__PROBLEM DESCRIPTION__.
Copy the records below exactly. Include all of them.

Data excerpts

================================

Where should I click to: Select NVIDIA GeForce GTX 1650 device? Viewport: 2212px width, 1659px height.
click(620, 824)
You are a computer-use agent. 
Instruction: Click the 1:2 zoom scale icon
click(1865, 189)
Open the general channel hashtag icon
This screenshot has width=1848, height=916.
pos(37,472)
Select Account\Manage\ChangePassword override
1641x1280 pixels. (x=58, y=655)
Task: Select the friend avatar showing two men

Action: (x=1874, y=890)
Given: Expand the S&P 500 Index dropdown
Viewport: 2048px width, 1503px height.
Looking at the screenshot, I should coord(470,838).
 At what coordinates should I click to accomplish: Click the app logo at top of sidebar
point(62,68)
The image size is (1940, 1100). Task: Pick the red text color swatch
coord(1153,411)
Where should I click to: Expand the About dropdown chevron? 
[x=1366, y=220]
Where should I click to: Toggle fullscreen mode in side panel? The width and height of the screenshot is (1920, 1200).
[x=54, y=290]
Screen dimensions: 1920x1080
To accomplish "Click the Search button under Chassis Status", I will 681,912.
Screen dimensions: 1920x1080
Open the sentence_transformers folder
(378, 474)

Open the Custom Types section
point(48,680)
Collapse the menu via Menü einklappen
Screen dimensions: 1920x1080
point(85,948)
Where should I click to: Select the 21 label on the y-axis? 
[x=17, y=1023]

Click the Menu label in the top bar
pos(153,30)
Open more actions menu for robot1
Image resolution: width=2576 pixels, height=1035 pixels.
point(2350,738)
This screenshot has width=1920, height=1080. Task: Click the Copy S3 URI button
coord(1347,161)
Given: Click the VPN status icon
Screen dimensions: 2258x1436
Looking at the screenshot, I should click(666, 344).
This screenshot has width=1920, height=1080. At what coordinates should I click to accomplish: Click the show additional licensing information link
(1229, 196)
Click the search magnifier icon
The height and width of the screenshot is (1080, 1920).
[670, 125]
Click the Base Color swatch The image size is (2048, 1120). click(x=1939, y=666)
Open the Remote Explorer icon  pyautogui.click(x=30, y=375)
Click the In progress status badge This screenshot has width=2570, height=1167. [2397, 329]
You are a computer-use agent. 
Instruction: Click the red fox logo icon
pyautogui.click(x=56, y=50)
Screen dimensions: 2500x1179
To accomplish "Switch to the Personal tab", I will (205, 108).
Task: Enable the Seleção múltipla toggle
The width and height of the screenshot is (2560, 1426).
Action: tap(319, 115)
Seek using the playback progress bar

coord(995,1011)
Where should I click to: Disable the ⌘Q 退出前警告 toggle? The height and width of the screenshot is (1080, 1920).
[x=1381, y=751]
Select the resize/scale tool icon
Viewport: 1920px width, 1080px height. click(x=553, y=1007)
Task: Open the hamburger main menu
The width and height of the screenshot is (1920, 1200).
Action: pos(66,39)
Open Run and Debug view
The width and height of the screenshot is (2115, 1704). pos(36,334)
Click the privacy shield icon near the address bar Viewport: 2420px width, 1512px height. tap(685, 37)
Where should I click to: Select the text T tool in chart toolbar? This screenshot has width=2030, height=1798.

================================

__WRITTEN ANSWER__.
Where should I click to: Select NVIDIA GeForce GTX 1650 device? Viewport: 2212px width, 1659px height.
click(620, 824)
You are a computer-use agent. 
Instruction: Click the 1:2 zoom scale icon
click(1865, 189)
Open the general channel hashtag icon
This screenshot has width=1848, height=916.
pos(37,472)
Select Account\Manage\ChangePassword override
1641x1280 pixels. (x=58, y=655)
Task: Select the friend avatar showing two men

Action: (x=1874, y=890)
Given: Expand the S&P 500 Index dropdown
Viewport: 2048px width, 1503px height.
Looking at the screenshot, I should coord(470,838).
 At what coordinates should I click to accomplish: Click the app logo at top of sidebar
point(62,68)
The image size is (1940, 1100). Task: Pick the red text color swatch
coord(1153,411)
Where should I click to: Expand the About dropdown chevron? 
[x=1366, y=220]
Where should I click to: Toggle fullscreen mode in side panel? The width and height of the screenshot is (1920, 1200).
[x=54, y=290]
Screen dimensions: 1920x1080
To accomplish "Click the Search button under Chassis Status", I will 681,912.
Screen dimensions: 1920x1080
Open the sentence_transformers folder
(378, 474)

Open the Custom Types section
point(48,680)
Collapse the menu via Menü einklappen
Screen dimensions: 1920x1080
point(85,948)
Where should I click to: Select the 21 label on the y-axis? 
[x=17, y=1023]

Click the Menu label in the top bar
pos(153,30)
Open more actions menu for robot1
Image resolution: width=2576 pixels, height=1035 pixels.
point(2350,738)
This screenshot has width=1920, height=1080. Task: Click the Copy S3 URI button
coord(1347,161)
Given: Click the VPN status icon
Screen dimensions: 2258x1436
Looking at the screenshot, I should click(666, 344).
This screenshot has width=1920, height=1080. At what coordinates should I click to accomplish: Click the show additional licensing information link
(1229, 196)
Click the search magnifier icon
The height and width of the screenshot is (1080, 1920).
[670, 125]
Click the Base Color swatch The image size is (2048, 1120). click(x=1939, y=666)
Open the Remote Explorer icon  pyautogui.click(x=30, y=375)
Click the In progress status badge This screenshot has width=2570, height=1167. [2397, 329]
You are a computer-use agent. 
Instruction: Click the red fox logo icon
pyautogui.click(x=56, y=50)
Screen dimensions: 2500x1179
To accomplish "Switch to the Personal tab", I will (205, 108).
Task: Enable the Seleção múltipla toggle
The width and height of the screenshot is (2560, 1426).
Action: tap(319, 115)
Seek using the playback progress bar

coord(995,1011)
Where should I click to: Disable the ⌘Q 退出前警告 toggle? The height and width of the screenshot is (1080, 1920).
[x=1381, y=751]
Select the resize/scale tool icon
Viewport: 1920px width, 1080px height. click(x=553, y=1007)
Task: Open the hamburger main menu
The width and height of the screenshot is (1920, 1200).
Action: pos(66,39)
Open Run and Debug view
The width and height of the screenshot is (2115, 1704). pos(36,334)
Click the privacy shield icon near the address bar Viewport: 2420px width, 1512px height. tap(685, 37)
Where should I click to: Select the text T tool in chart toolbar? This screenshot has width=2030, height=1798.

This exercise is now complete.